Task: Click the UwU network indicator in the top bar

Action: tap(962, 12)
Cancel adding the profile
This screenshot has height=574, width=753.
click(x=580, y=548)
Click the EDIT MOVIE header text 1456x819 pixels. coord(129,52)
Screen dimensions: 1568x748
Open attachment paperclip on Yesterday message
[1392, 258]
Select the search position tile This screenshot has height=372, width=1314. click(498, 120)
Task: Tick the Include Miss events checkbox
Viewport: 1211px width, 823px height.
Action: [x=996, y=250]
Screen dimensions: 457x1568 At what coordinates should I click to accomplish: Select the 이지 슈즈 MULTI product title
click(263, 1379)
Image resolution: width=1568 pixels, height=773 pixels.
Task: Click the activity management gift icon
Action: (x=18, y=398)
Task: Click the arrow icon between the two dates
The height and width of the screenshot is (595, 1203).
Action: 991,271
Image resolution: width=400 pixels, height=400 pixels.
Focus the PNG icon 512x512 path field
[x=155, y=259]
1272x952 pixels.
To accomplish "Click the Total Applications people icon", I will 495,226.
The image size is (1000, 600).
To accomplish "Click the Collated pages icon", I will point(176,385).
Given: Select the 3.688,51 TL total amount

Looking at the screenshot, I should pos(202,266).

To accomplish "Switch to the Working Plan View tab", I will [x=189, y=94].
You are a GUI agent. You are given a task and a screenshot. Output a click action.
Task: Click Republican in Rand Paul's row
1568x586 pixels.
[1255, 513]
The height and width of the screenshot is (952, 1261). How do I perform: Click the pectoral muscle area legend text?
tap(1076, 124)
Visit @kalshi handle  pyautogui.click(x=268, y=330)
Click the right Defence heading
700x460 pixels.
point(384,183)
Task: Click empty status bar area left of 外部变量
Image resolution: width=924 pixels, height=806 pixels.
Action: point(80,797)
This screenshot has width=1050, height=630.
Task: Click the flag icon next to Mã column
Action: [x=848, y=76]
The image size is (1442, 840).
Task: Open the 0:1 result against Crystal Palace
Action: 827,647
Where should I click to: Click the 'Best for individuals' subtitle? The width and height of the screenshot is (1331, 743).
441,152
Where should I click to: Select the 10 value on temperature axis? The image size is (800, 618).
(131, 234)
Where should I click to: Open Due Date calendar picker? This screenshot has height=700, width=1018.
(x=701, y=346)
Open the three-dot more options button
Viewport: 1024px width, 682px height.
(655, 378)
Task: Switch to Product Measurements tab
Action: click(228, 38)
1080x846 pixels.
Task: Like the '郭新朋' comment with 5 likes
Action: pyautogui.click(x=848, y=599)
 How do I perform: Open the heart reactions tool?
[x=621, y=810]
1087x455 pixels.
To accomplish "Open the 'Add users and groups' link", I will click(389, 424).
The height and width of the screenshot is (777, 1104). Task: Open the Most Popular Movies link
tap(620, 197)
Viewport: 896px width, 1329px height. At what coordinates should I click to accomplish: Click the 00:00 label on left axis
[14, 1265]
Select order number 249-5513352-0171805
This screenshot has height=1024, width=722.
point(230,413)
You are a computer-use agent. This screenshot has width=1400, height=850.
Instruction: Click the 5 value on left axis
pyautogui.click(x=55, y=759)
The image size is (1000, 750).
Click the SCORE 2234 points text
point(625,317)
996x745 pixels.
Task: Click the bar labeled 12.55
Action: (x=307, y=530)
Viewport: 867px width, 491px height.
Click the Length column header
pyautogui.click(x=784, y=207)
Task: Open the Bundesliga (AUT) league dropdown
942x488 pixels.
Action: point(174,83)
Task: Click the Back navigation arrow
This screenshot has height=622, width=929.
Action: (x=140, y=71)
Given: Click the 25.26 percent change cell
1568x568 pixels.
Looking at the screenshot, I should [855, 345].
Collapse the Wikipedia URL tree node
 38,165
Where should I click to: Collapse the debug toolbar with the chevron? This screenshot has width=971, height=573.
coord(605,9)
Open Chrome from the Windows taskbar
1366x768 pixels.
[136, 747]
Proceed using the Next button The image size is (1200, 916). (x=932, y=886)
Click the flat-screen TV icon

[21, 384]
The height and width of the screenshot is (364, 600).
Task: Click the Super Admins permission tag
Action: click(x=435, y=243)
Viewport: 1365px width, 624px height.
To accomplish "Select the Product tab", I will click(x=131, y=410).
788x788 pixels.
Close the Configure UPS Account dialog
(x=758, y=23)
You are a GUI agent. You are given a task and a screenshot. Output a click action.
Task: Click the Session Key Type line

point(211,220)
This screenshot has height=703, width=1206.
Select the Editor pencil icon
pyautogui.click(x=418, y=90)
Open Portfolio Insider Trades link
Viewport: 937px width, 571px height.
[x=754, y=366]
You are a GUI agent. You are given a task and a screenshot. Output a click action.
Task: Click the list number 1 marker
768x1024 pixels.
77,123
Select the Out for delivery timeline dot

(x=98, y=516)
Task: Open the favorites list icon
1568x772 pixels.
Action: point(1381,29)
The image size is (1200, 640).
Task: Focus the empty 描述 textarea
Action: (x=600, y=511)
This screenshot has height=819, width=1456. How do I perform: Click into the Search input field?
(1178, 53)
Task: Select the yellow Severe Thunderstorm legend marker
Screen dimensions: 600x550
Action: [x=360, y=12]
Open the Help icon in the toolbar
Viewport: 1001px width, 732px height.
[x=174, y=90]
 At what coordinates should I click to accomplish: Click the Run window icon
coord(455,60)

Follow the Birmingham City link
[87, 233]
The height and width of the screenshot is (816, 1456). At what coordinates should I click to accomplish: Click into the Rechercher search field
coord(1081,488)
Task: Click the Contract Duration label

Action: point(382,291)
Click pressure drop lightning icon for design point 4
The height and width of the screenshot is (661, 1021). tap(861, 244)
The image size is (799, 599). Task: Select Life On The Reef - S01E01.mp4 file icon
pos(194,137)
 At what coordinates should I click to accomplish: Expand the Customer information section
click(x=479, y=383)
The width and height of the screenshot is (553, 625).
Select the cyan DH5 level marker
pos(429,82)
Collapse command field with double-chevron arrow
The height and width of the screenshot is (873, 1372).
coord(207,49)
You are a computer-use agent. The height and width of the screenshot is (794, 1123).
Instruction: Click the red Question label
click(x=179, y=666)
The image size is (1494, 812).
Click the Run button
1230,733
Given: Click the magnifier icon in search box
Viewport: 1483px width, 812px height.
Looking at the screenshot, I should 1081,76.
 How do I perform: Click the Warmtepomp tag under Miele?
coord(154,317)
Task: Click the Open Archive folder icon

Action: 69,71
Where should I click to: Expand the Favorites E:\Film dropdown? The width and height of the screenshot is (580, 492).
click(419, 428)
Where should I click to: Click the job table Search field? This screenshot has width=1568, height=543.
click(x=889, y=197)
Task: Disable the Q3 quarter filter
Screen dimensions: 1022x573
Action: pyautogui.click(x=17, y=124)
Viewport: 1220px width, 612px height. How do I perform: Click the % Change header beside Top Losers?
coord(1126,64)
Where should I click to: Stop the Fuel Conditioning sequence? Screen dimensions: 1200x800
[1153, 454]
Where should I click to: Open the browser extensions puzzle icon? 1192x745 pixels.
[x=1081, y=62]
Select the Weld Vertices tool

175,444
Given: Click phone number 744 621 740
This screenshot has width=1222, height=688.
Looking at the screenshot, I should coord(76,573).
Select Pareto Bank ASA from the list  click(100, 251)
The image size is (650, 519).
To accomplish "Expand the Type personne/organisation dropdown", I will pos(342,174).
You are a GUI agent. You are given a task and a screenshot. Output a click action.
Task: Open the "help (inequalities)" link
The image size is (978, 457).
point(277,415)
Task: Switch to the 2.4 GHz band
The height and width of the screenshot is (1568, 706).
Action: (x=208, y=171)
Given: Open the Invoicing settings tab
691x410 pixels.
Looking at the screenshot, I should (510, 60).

Task item: Going back to the entries above, set down exactly the lines that begin at the one with "Where should I click to: Collapse" and end at the one with "Task: Open the favorites list icon", both included, and nothing else.

Finished exercise:
Where should I click to: Collapse the debug toolbar with the chevron? This screenshot has width=971, height=573.
coord(605,9)
Open Chrome from the Windows taskbar
1366x768 pixels.
[136, 747]
Proceed using the Next button The image size is (1200, 916). (x=932, y=886)
Click the flat-screen TV icon

[21, 384]
The height and width of the screenshot is (364, 600).
Task: Click the Super Admins permission tag
Action: click(x=435, y=243)
Viewport: 1365px width, 624px height.
To accomplish "Select the Product tab", I will click(x=131, y=410).
788x788 pixels.
Close the Configure UPS Account dialog
(x=758, y=23)
You are a GUI agent. You are given a task and a screenshot. Output a click action.
Task: Click the Session Key Type line

point(211,220)
This screenshot has height=703, width=1206.
Select the Editor pencil icon
pyautogui.click(x=418, y=90)
Open Portfolio Insider Trades link
Viewport: 937px width, 571px height.
[x=754, y=366]
You are a GUI agent. You are given a task and a screenshot. Output a click action.
Task: Click the list number 1 marker
768x1024 pixels.
77,123
Select the Out for delivery timeline dot

(x=98, y=516)
Task: Open the favorites list icon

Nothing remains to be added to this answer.